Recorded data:
==============================

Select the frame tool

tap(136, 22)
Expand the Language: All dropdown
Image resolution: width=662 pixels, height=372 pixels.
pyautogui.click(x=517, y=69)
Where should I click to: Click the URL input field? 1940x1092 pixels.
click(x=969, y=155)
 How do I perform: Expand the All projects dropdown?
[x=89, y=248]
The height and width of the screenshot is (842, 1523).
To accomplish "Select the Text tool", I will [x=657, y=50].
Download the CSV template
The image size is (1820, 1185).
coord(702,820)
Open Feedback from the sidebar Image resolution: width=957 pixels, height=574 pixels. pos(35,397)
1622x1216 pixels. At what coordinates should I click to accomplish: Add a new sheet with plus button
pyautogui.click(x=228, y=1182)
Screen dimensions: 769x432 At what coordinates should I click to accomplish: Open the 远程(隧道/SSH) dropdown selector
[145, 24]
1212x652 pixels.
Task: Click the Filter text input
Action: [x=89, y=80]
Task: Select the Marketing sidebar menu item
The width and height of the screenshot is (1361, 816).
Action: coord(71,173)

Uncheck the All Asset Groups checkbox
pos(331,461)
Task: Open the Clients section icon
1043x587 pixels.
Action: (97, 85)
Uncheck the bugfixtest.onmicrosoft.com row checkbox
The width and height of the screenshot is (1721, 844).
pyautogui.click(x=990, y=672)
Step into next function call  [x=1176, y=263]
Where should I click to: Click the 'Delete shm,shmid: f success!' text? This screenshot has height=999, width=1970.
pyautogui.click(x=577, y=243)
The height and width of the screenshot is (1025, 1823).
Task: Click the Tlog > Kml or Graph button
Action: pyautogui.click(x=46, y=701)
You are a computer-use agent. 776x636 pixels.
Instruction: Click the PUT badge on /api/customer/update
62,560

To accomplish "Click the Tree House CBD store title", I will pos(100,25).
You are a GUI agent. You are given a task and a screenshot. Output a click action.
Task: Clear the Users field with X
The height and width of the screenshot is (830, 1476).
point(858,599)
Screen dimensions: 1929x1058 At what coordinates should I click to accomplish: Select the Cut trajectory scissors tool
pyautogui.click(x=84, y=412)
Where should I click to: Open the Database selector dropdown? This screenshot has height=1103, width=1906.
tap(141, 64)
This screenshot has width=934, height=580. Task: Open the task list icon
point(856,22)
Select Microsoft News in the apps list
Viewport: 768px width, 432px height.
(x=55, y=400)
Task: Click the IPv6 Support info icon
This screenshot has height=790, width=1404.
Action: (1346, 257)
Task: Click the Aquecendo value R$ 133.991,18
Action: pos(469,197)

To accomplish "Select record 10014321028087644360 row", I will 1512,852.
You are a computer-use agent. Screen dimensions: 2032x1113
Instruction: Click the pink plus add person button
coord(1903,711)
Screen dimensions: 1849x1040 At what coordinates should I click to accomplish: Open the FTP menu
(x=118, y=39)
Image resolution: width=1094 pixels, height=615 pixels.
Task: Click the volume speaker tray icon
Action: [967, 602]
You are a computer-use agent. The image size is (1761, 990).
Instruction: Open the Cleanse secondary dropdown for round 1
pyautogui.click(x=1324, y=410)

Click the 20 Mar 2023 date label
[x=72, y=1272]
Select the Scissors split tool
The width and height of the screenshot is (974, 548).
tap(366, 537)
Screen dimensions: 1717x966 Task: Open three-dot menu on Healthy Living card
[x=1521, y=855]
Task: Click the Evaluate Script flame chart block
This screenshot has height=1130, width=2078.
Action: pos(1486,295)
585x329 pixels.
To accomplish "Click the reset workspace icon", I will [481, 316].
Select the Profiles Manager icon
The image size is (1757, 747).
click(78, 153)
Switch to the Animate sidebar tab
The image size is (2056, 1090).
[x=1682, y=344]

==============================

• _WHAT NEEDS TO BE DONE_
How many lines of these entries contain "agent"? Answer with the number and nothing else.

• _THE ANSWER_
4